■ SET EXERCISE
Can you repeat, word for word, the lines below that run between the line holding "664x1102 pixels. Task: Click" and the line holding "Looking at the", inclusive, leaving the pictures out of your answer?

==============================

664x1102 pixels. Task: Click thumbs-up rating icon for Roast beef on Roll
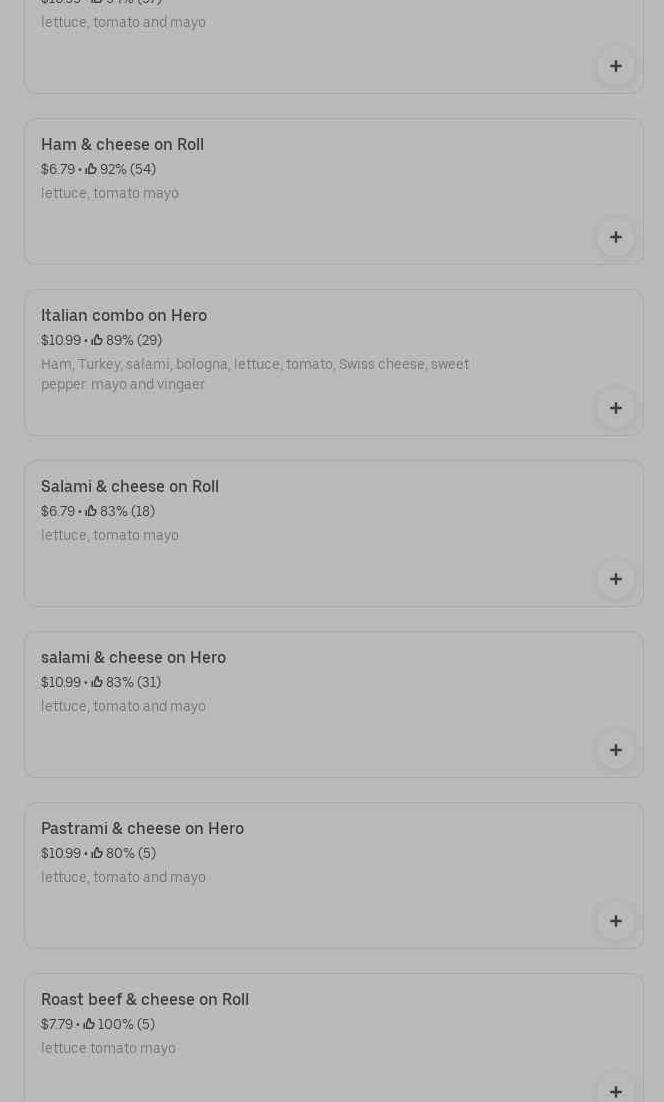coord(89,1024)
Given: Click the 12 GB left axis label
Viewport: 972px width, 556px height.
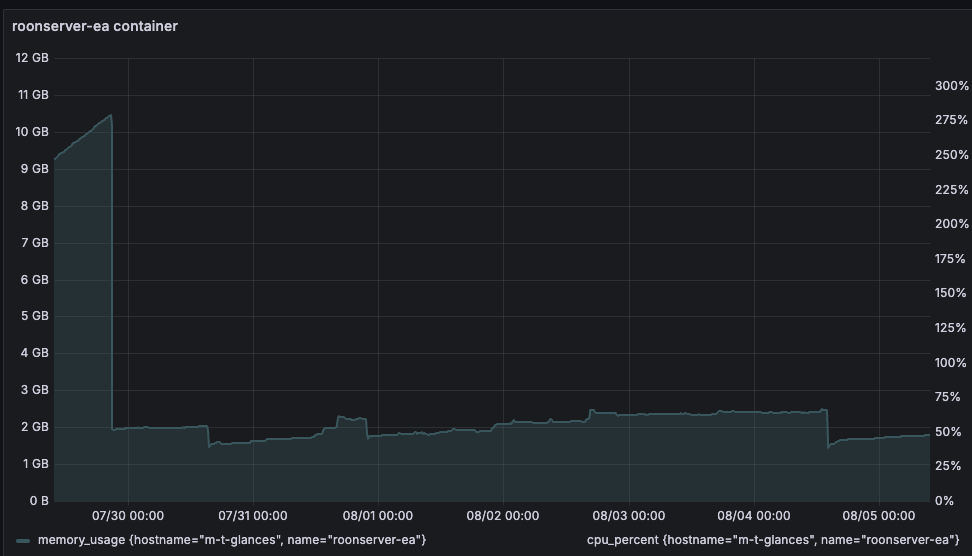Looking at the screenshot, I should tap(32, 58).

==============================

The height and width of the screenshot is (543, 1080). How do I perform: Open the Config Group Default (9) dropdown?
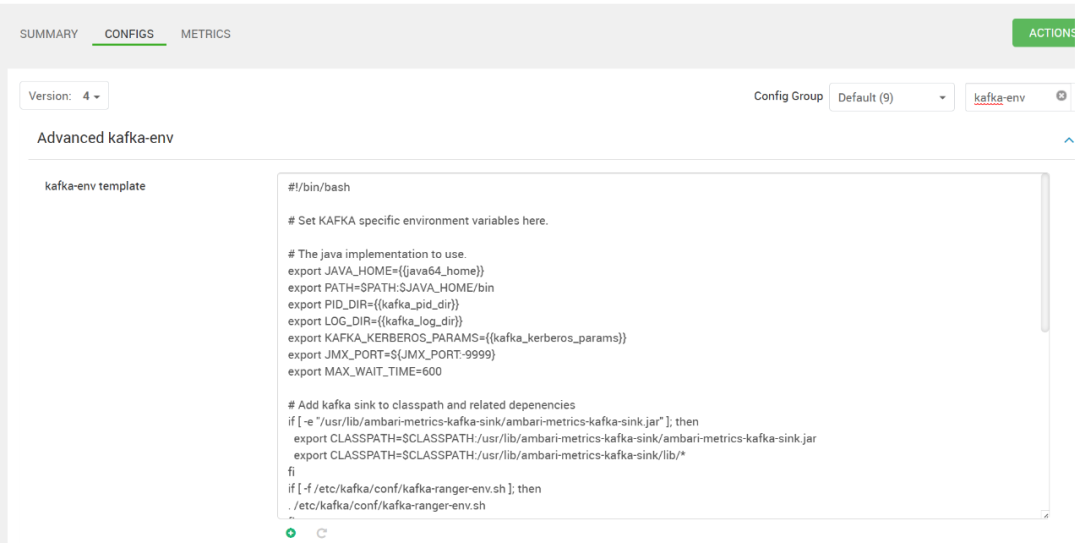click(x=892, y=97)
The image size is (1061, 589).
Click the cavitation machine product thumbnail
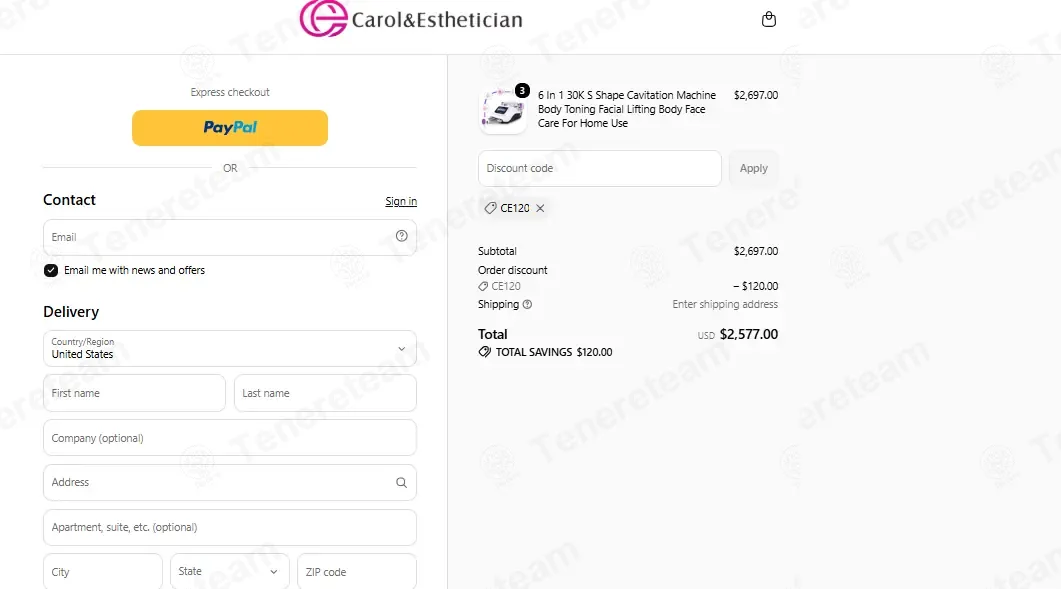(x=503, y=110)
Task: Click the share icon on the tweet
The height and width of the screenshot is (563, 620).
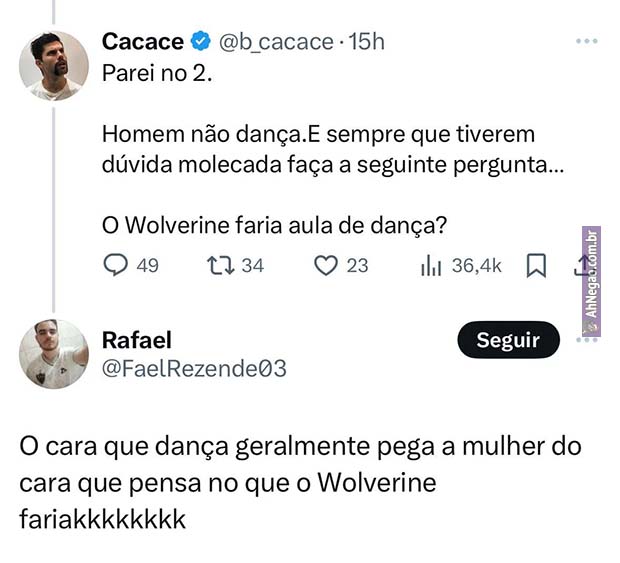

==============================

■ RESPONSE TO THIS EXERCISE
664x1102 pixels. Task: Click thumbs-up rating icon for Roast beef on Roll
coord(89,1024)
Given: Click the 12 GB left axis label
Viewport: 972px width, 556px height.
Looking at the screenshot, I should tap(32, 58).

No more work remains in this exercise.